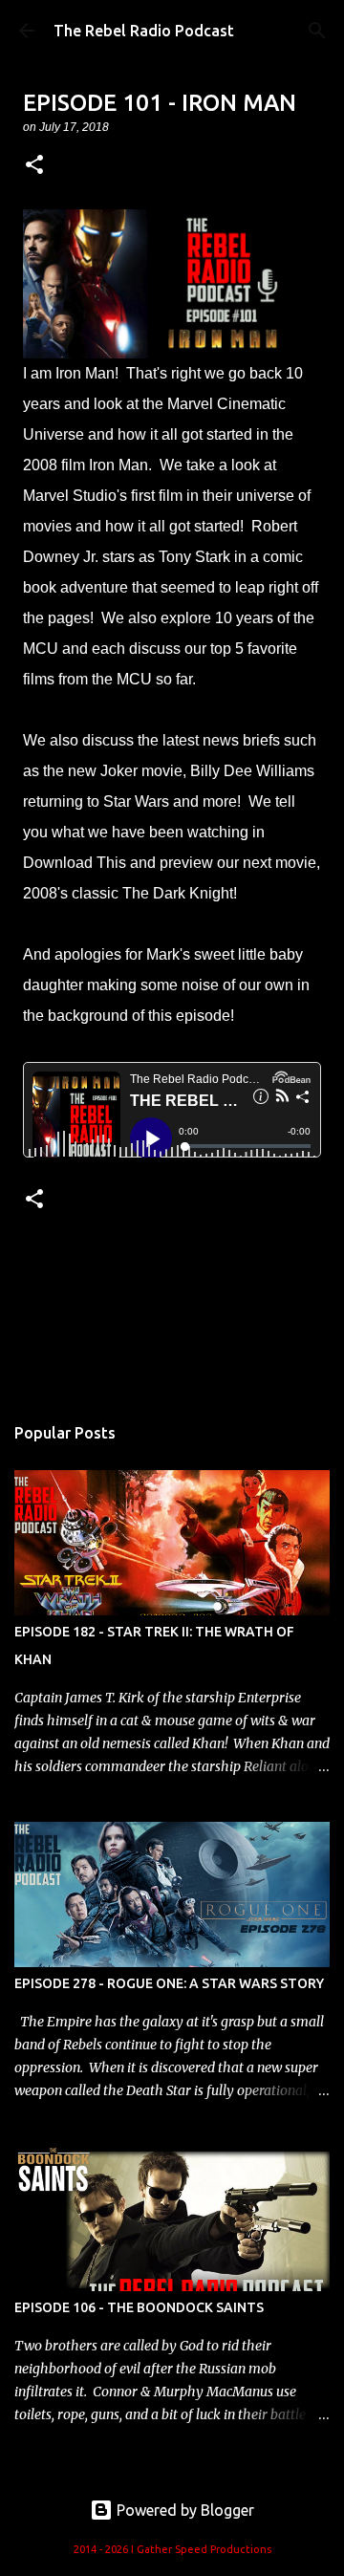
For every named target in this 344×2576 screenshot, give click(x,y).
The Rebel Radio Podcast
● ● ● ●
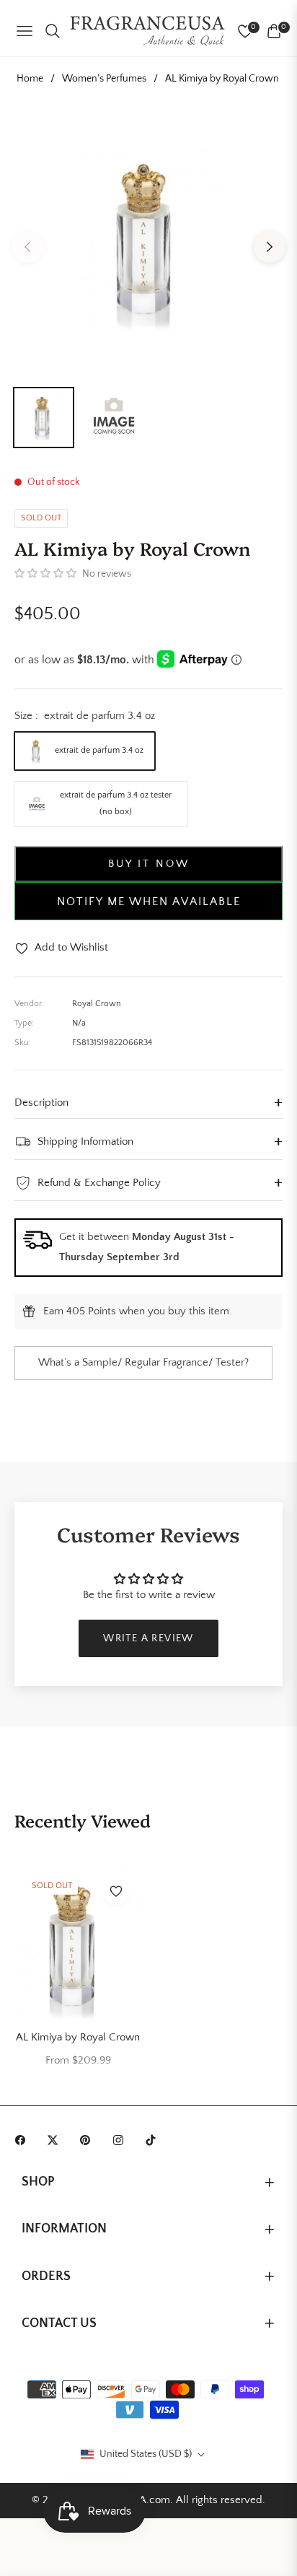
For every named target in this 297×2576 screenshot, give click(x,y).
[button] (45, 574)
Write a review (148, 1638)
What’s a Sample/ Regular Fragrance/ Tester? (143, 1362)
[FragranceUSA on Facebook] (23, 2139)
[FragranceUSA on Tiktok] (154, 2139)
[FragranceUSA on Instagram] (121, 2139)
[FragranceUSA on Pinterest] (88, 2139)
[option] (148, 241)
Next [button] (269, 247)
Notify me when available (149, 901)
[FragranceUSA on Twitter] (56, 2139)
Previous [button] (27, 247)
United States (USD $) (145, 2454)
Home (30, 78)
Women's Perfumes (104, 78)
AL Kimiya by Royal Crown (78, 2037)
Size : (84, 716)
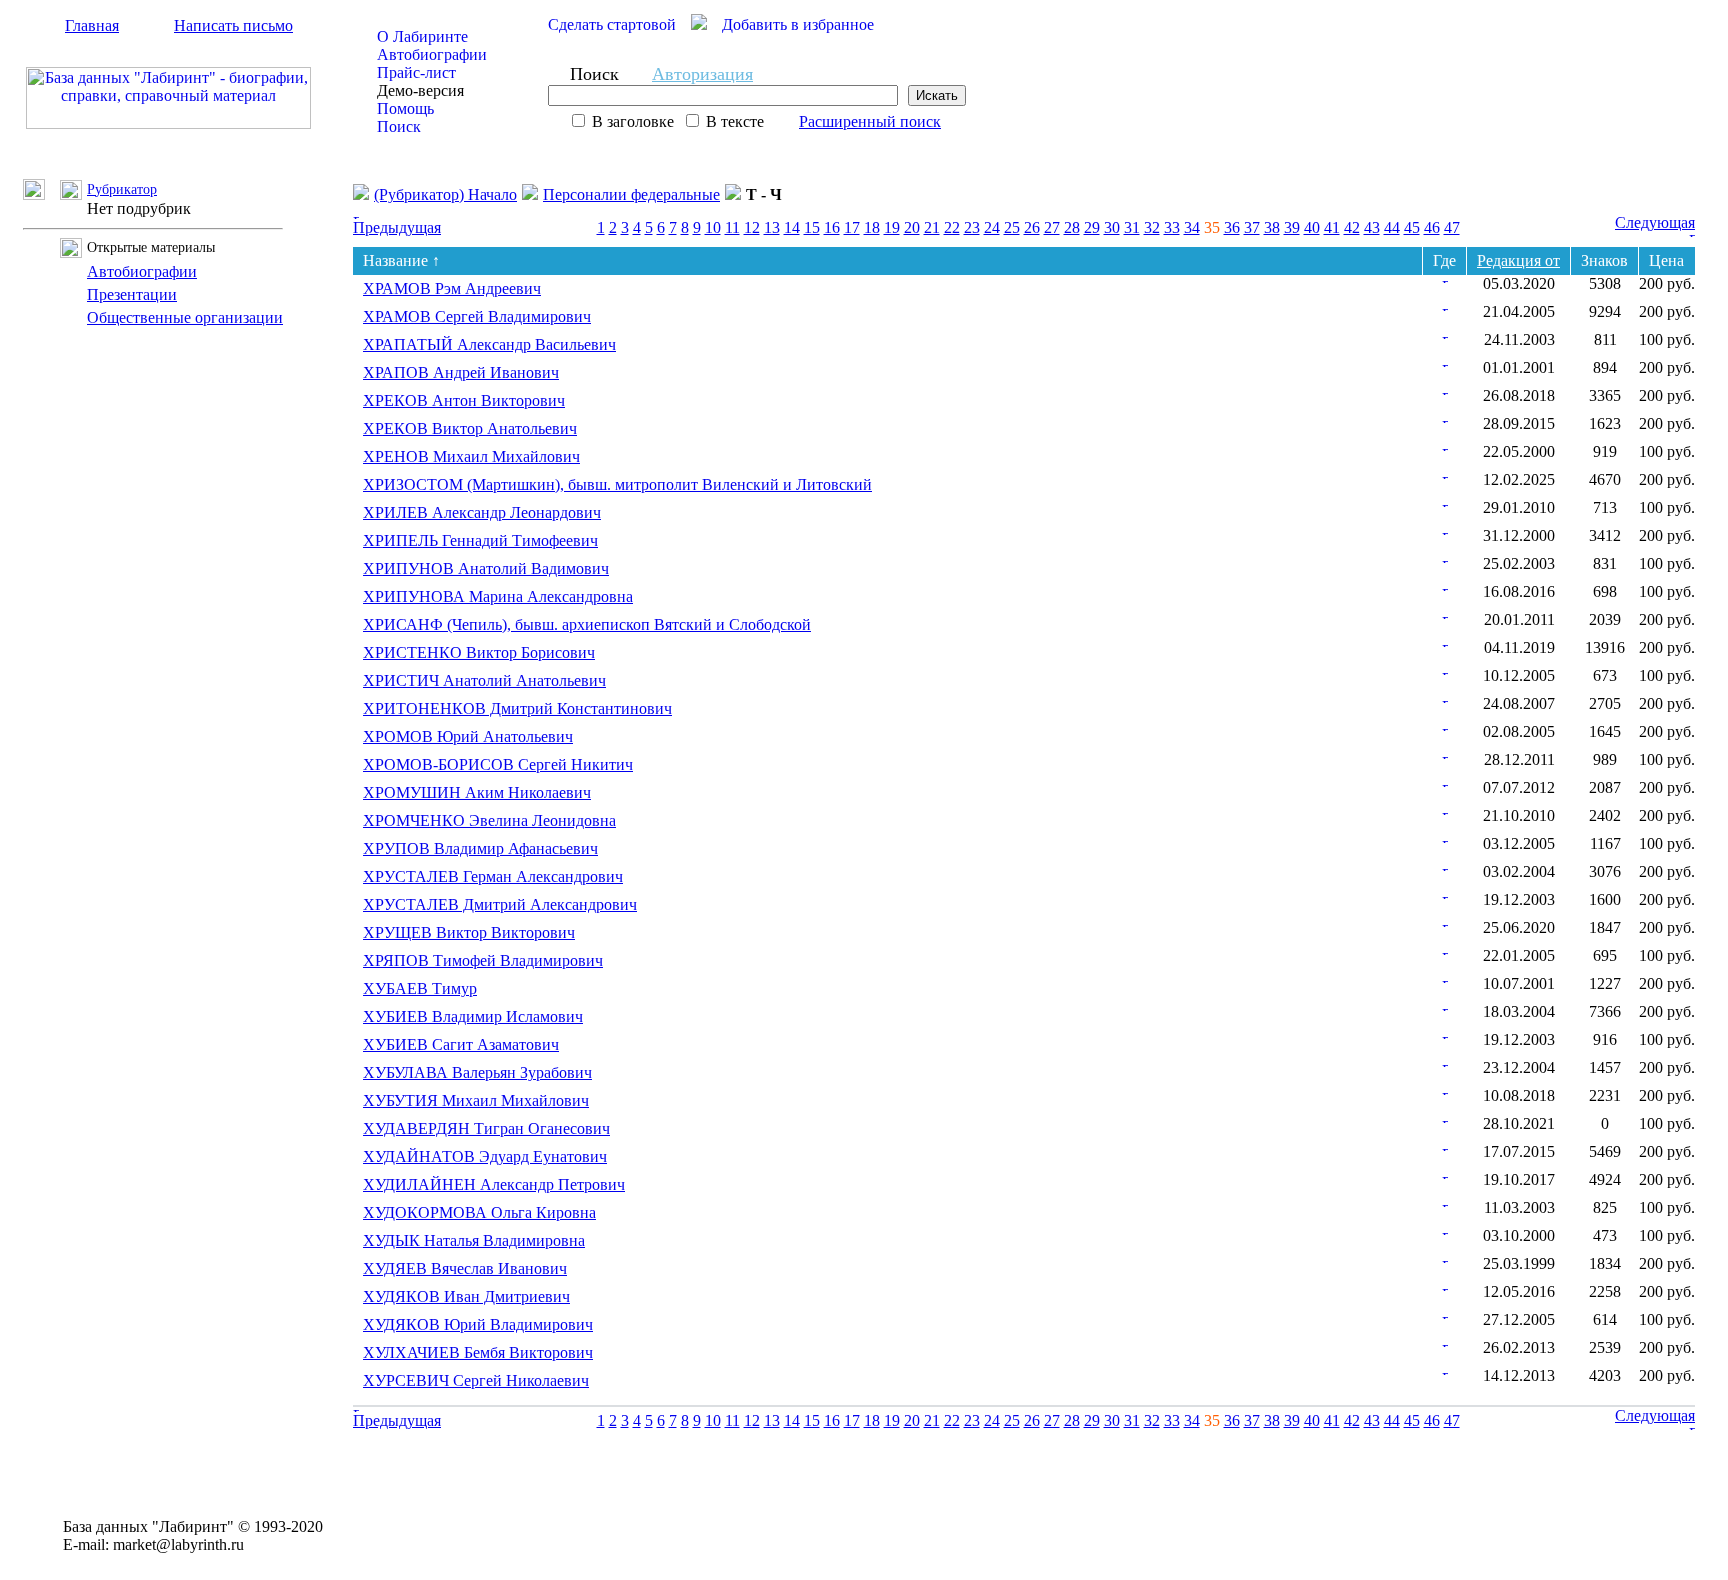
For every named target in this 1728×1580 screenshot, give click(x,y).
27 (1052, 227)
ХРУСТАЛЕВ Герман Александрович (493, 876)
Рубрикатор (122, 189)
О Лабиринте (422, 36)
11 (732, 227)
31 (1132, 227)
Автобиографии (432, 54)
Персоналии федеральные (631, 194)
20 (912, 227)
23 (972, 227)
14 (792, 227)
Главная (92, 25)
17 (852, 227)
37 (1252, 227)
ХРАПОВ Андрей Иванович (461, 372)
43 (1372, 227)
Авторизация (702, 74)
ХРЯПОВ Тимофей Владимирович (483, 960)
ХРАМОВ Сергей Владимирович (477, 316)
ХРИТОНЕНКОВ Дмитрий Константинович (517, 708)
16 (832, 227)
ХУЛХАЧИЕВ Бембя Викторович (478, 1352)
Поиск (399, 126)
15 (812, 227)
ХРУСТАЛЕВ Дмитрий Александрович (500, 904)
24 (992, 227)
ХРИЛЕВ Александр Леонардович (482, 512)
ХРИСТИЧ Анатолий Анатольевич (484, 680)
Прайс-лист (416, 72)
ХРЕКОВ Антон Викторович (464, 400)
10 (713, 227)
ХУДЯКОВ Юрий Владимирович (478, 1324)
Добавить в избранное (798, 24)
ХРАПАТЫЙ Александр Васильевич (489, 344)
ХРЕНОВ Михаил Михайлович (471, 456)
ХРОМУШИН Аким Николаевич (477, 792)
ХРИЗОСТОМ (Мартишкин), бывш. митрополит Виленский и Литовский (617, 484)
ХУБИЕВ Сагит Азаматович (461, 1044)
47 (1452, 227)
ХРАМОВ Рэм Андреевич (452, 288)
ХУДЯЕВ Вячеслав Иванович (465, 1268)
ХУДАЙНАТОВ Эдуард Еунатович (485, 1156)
● ● ● ●
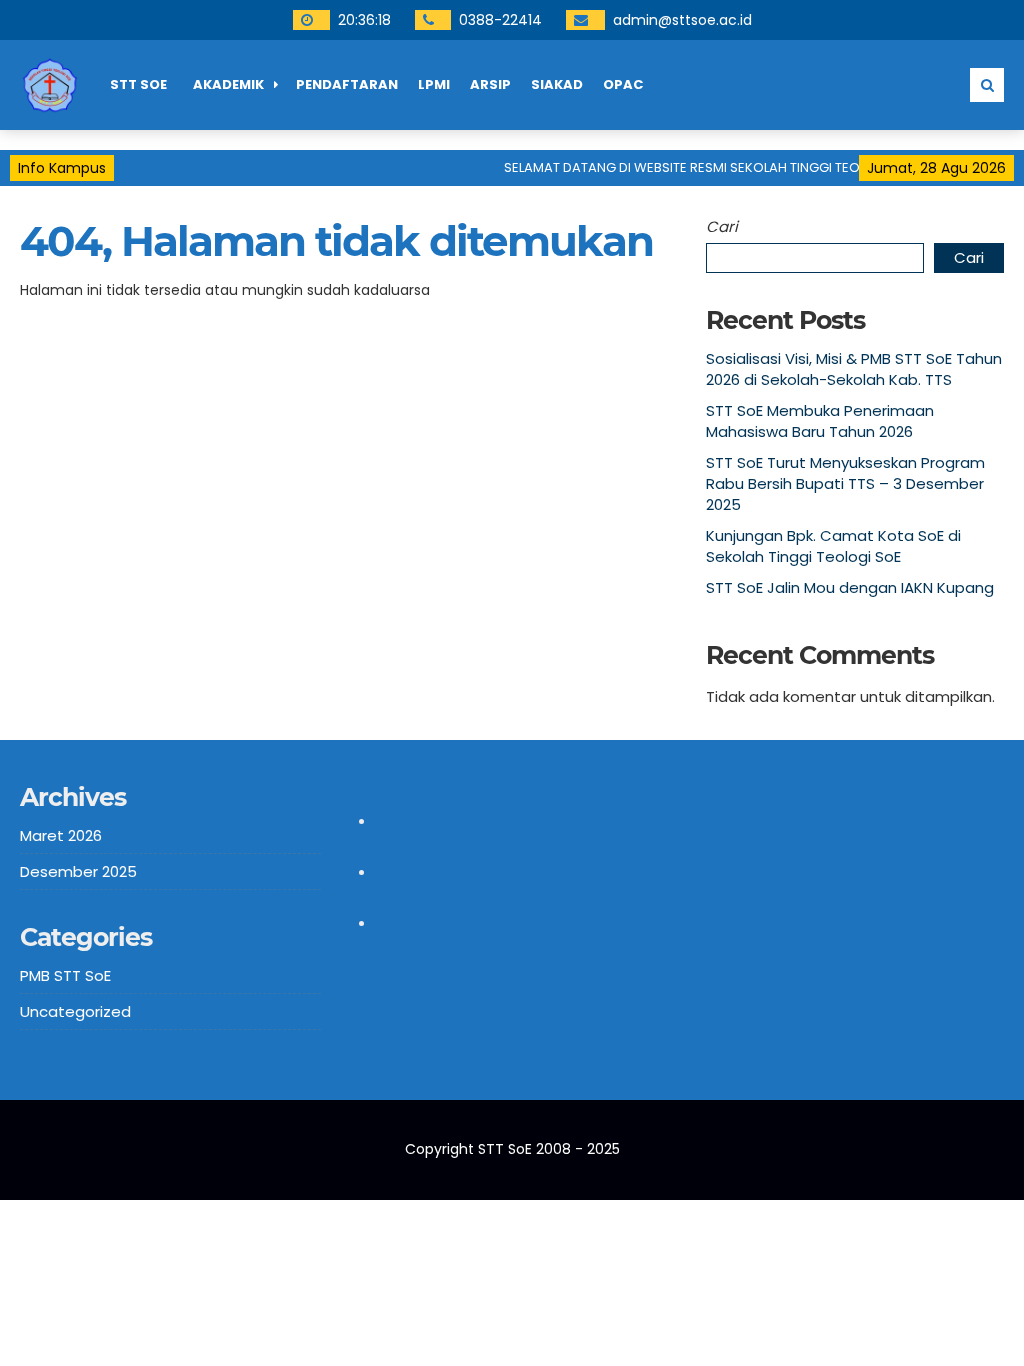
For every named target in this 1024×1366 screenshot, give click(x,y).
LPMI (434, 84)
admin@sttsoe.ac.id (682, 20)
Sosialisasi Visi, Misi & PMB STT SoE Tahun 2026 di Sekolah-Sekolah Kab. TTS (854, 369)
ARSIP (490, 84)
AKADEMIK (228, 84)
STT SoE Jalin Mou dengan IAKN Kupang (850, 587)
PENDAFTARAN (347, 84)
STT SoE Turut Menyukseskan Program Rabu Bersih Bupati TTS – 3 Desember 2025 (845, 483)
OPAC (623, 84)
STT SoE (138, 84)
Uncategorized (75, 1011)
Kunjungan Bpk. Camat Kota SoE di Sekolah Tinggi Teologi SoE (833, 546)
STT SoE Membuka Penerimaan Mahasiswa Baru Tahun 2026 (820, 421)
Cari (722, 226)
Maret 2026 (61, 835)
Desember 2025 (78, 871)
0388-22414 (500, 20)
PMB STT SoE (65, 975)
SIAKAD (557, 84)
● ● ● ●
▶ [DIRECTIONS] Pull from the data each line where the string "every" turns up.

▶ [THE COMPLETED TASK]
For every named target in this 344×2576 screenshot, give click(x,y).
For every named target in this 297×2576 screenshot, give click(x,y).
For every named target in this 1728×1580 screenshot, give click(x,y).
For every named target in this 1024×1366 screenshot, give click(x,y).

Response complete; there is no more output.